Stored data
● ● ● ● ●

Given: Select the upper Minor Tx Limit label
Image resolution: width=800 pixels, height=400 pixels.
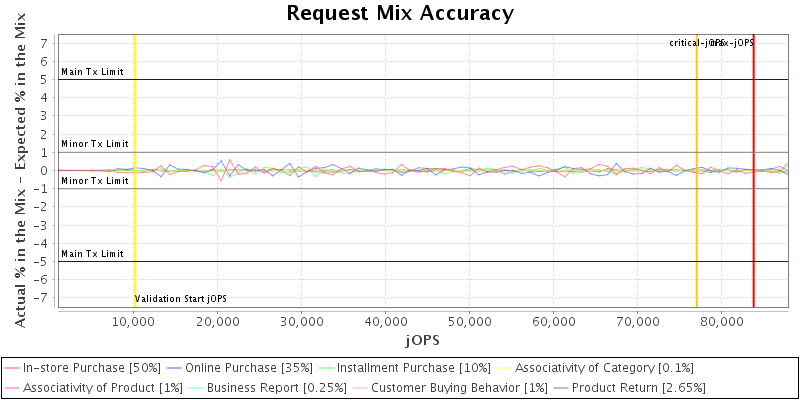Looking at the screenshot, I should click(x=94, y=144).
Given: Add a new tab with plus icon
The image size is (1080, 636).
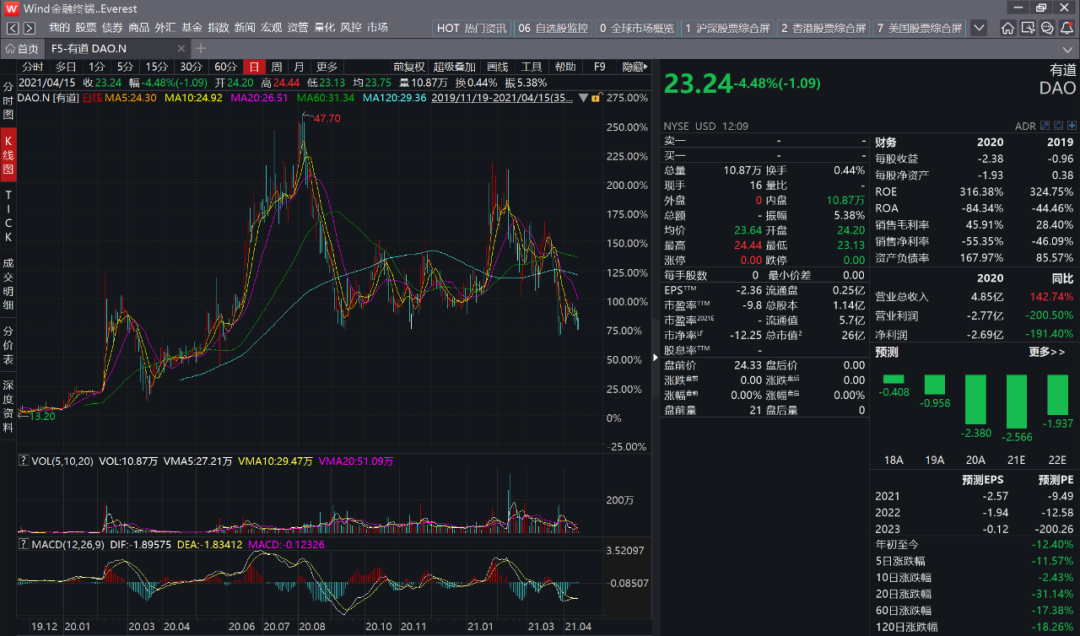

● ● ● ● ●

The answer must consist of the line containing "Given: Add a new tab with plus icon" and every line after it through the end of the records, retyped exactly, with all pictures left out.

Given: Add a new tab with plus icon
The image size is (1080, 636).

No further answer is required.